O secretário municipal de Ação Social, Vanderlei Tristão, anunciou nesta quinta-feira que a Prefeitura desistiu de transferir o Abrigo Provisório, que atende moradores de rua, para a antiga sede do Clube Internacional, no City Petrópolis.
A mudança, anunciada no mês passado, havia sido intensamente comemorsda por moradores do entorno da Vila Gosuen e pela população em geral. Centenas de comentários favoráveis foram postados nas redes sociais. Despertou também críticas ácidas, a maior parte de assistentes sociais, membros da promotoria e religiosos.

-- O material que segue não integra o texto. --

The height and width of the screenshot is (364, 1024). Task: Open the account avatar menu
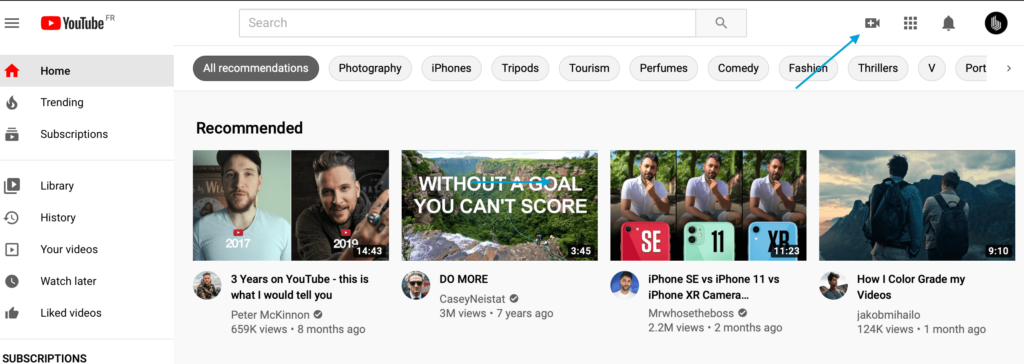pos(996,23)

Um dos mais inconformados foi o Padre Ovídio, responsável pela Pastoral do Menor, entidade que assumiu a gestão do Abrigo. O padre acusou a Prefeitura de promover uma “higienização dos pobres”. “Para onde querem levar é distante, não tem ônibus, é escuro e não tem segurança nenhuma. Se tiver que mudar, que vá para um local digno, mais central. Estão condenando o pobre a viver no ciclo da miséria. Na verdade, o que eles querem fazer é repetir a história do passado: a famosa ‘higienização”, disse à época.

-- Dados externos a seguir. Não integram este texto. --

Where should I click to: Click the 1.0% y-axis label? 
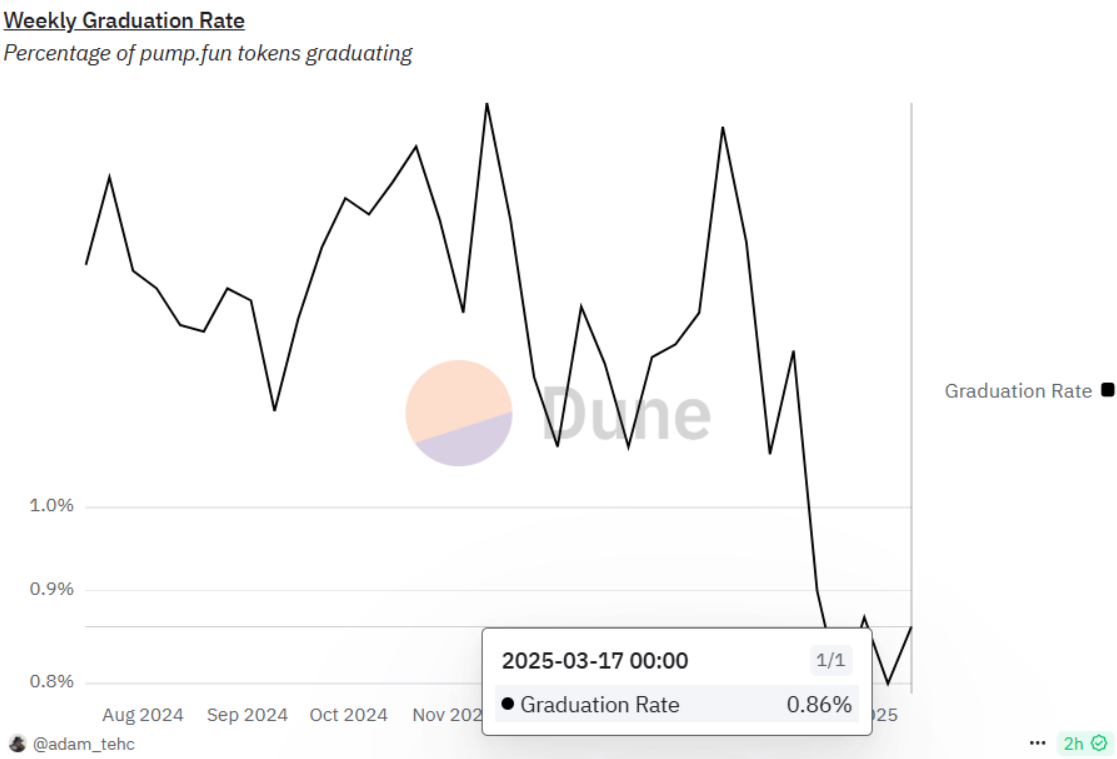pos(51,506)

Apesar das queixas do religioso, Gilson disse que não abriria mão da transferência. “Qualquer um pode ter a opinião que quiser, pode achar que o Abrigo ficaria melhor onde está ou até mesmo defender que ele vá para o Centro. Mas, quem decide isso é a Prefeitura”.

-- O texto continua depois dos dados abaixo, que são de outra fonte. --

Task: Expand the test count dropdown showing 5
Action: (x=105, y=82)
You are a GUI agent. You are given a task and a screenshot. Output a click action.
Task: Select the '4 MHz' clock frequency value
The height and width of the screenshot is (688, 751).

Padre Ovídio procurou, então, o Ministério Público para denunciar a situação. Há duas semanas, o promotor de Justiça Paulo César Corrêa Borges abriu um inquérito para apurar o caso. Na última segunda-feira, afirmou ser contrário à mudança do abrigo para o antigo clube. “O edital para a contratação da Pastoral para assumir o gerenciamento do abrigo prevê que ele funcione na Vila Gosuen. Outras entidades poderiam ter se interessado em participar se, por hipótese, fosse em outro lugar”, disse.
Além disso, o promotor afirmou que visitou as instalações do ex-clube. “Fizemos diligência ao prédio e constatamos que está extremamente abandonado. Estou aguardando laudo oficial a respeito, mas, pelo que vimos numa primeira análise, falta acessibilidade; mobilidade urbana. O local está abandonado, tem um matagal, é um prédio antigo e tem um galpão com canaletões com um grande vão entre eles e as paredes, que vão demandar a utilização de material e tecnologias atualizadas e caras para vedação térmica. Para adequar o prédio para receber o abrigo, teriam que gastar muito dinheiro”, disse.
Recuo
Diante do posicionamento contrário do Ministério Público sobre a mudança, a Prefeitura decidiu recuar. “Achamos por bem dar um voto de confiança e permitir que eles ali permaneçam. E mais, que ofereçam o atendimento conforme o previsto no Chamamento Público do qual participaram, acolhendo com dignidade as pessoas necessitadas”, disse o secretário Vanderlei Tristão.
O promotor Paulo Borges afirmou que, se for mesmo efetivada a manutenção do Abrigo na Vila Gosuen, “os assessores do prefeito estarão observando o princípio da legalidade, em respeito à Política Nacional para a População em Situação de Rua”.